And while it's usually best to avoid bands who put as much effort into jokes as melodies, Alabama 3 are an exception, because both are usually so good. Take U Don’t Danse To Tekno Anymore, a tear-stained, whisky-soaked country ballad for an ageing clubber, filled with laugh out loud lines like ''808 and 303 ain't the friends they used to be''. Or how about the inspired debut single, Ain't Goin To Goa, a gospel epic which witheringly dissects backpacker culture as: ''some fool lying on some Third World beach''?
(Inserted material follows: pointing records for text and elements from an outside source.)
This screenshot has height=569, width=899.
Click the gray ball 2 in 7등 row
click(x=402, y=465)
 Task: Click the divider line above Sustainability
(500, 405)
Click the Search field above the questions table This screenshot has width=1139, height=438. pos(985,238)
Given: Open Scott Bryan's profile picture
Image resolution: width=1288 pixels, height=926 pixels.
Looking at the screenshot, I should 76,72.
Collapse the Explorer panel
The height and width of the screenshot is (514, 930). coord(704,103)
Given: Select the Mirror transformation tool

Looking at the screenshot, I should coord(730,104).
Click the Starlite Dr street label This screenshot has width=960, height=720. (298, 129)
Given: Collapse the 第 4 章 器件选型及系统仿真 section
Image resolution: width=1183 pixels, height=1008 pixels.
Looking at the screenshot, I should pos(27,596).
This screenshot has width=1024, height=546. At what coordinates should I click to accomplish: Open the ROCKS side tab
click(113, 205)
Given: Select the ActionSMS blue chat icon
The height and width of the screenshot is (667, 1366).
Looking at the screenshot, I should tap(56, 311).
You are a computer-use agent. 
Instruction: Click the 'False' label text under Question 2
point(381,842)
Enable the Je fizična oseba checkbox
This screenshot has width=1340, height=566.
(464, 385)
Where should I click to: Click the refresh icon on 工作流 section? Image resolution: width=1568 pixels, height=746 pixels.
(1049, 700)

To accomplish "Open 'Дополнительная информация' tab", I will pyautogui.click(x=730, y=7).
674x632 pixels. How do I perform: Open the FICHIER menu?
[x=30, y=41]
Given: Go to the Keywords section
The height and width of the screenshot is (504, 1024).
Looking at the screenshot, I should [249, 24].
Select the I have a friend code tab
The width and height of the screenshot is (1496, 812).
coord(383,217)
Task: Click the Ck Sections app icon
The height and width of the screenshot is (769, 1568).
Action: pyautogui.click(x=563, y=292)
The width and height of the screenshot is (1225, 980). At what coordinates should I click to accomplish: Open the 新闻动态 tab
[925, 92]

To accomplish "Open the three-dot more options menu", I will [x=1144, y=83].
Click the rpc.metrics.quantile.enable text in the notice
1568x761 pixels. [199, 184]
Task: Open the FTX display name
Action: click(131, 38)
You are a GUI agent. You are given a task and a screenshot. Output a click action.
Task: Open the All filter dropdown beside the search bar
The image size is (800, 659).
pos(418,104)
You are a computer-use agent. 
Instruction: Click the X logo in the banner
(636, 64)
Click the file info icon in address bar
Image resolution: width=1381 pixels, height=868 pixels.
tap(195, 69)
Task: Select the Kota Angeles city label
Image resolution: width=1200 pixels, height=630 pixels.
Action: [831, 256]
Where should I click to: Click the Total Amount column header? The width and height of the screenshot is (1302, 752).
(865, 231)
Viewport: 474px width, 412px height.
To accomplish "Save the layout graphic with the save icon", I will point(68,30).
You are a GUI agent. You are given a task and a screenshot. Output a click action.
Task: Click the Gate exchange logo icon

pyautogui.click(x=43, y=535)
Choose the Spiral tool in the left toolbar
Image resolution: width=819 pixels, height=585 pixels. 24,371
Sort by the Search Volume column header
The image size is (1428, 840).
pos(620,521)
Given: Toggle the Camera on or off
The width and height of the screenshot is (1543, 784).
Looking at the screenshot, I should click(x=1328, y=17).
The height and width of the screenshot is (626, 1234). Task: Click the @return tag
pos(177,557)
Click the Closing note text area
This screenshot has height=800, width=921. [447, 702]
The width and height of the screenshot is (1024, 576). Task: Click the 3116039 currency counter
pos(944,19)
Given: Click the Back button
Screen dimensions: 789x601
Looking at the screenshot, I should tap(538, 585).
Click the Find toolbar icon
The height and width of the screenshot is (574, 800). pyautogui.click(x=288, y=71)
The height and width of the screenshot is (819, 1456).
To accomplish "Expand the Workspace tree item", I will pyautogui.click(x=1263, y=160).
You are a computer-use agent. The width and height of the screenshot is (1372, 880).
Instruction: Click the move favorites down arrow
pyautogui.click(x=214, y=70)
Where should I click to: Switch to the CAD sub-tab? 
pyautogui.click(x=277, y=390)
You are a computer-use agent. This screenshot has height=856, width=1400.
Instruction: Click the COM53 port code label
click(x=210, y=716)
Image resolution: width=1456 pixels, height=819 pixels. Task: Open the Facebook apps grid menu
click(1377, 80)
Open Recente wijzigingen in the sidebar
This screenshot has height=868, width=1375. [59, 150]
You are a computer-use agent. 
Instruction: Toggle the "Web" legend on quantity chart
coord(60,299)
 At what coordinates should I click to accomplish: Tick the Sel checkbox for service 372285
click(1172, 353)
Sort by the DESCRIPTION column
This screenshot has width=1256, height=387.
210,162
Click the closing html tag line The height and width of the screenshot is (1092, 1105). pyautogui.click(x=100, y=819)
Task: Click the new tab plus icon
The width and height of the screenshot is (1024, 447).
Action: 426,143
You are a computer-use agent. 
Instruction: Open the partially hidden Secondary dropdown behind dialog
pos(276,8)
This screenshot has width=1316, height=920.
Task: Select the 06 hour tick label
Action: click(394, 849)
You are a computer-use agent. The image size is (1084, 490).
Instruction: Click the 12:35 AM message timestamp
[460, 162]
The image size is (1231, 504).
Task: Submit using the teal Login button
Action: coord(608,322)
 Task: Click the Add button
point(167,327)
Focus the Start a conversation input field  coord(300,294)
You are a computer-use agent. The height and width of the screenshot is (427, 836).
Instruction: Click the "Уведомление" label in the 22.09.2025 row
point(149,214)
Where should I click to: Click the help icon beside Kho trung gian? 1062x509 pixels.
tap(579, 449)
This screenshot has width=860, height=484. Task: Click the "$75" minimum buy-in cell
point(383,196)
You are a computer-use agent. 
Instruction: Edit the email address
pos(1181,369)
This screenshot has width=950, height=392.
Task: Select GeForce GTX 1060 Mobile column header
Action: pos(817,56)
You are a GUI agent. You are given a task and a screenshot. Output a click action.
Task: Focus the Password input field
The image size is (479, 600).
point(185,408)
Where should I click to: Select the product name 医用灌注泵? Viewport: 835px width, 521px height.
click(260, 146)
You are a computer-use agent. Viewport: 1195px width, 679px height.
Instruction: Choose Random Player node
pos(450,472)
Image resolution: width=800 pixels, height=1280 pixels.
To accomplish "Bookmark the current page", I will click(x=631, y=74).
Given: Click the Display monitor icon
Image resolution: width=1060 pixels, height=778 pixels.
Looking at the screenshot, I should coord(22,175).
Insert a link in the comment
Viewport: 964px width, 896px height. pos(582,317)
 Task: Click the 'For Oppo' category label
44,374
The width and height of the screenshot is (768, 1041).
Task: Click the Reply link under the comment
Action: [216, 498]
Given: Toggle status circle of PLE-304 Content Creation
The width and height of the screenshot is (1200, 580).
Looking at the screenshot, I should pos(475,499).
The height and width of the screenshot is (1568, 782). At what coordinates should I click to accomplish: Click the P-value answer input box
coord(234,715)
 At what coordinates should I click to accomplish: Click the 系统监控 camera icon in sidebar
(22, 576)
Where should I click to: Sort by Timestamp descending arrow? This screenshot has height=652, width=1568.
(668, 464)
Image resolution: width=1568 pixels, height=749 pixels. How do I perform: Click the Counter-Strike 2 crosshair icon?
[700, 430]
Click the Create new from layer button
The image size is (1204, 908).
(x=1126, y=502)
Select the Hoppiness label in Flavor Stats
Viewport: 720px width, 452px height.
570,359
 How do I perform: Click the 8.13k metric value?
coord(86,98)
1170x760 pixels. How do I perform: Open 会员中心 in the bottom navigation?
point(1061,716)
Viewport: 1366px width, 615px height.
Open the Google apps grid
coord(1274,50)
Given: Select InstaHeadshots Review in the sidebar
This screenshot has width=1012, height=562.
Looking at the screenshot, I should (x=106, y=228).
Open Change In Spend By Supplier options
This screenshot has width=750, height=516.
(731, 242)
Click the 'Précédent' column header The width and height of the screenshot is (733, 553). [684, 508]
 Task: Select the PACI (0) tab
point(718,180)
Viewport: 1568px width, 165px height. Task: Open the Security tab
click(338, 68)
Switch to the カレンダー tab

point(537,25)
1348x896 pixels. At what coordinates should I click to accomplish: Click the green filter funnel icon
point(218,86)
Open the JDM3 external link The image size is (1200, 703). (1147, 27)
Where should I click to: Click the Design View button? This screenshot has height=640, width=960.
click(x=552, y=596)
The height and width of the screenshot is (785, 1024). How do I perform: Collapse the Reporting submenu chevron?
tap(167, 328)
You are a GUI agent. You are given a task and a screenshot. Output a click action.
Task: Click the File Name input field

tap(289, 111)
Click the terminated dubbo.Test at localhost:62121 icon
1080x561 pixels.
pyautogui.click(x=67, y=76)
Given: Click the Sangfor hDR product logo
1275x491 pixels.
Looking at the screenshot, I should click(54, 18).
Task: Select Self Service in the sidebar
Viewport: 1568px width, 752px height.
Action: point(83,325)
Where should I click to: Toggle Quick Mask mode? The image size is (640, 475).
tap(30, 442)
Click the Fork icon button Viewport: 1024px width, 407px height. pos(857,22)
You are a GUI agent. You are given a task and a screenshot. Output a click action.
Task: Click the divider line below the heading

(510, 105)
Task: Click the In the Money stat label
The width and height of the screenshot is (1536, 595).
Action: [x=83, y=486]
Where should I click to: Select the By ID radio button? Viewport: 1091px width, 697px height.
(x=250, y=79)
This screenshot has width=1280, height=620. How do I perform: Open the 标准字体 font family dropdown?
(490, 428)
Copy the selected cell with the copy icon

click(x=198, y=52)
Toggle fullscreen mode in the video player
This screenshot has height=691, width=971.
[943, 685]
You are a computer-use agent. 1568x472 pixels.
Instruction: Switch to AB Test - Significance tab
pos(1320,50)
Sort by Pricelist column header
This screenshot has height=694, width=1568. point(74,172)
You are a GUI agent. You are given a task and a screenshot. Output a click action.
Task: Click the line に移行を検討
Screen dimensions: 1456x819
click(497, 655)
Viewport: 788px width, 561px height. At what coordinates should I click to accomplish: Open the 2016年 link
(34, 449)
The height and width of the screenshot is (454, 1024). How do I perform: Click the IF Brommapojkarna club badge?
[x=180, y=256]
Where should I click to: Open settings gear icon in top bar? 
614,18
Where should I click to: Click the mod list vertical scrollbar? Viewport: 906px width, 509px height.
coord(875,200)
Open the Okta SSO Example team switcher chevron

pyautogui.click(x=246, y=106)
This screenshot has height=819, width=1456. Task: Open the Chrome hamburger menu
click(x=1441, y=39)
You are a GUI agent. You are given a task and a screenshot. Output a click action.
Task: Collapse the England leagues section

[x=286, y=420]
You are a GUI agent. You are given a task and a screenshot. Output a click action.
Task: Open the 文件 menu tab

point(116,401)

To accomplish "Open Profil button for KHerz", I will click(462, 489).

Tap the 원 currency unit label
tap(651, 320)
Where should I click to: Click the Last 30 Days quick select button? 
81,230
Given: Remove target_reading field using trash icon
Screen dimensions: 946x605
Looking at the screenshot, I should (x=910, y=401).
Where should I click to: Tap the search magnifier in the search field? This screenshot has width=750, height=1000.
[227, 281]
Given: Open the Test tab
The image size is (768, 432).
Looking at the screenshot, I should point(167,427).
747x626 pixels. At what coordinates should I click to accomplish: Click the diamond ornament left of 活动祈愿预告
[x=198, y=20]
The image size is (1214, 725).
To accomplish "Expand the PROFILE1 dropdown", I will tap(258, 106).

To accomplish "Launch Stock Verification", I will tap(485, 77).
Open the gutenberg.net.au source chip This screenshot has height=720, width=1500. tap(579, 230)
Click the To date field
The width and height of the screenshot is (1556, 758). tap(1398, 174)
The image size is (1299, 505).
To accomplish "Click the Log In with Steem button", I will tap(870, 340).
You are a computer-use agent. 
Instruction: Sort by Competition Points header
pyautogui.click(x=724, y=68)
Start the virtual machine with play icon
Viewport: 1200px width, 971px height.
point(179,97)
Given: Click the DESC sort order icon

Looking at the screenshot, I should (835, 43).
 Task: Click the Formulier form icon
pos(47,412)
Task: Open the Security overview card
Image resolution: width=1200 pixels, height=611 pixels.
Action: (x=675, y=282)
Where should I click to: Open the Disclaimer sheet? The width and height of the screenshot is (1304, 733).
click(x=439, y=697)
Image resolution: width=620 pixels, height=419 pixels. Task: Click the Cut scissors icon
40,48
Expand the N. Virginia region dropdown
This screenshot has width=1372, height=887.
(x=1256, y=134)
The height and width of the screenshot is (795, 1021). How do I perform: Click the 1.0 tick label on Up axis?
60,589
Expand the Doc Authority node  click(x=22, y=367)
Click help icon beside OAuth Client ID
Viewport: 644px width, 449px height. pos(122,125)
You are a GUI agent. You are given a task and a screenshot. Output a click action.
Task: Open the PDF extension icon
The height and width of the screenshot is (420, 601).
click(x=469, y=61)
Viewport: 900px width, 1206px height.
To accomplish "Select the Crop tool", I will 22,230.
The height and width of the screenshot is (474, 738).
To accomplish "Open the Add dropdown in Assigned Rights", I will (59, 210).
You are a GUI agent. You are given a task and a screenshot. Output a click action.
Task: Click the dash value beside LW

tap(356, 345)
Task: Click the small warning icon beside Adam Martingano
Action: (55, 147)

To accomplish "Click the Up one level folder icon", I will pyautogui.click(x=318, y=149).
Which isn't to say Alabama 3 can't be serious. The bluesy, impassioned Woody Guthrie indicts gung ho patriotism, race hate and global inequality, before ending with the glorious (and increasingly necessary) cry of ''sing a song for the asylum seeker… pray they reach safe harbour''. And though Sad Eyed Lady Of The Lowlife is built on a laboured pun, there's nothing glib about its melancholy piano figure and sweltering bassline.
Hits And Exit Wounds isn't perfect. A few tracks could probably have been cut (notably the grating Ska'd For Life) and all the punning, drugs and hipster references become wearying after a while, like being trapped in a lift with Quentin Tarantino for a week. But at its best it's a deadpan and brilliantly realised summary of that rare thing: a unique band.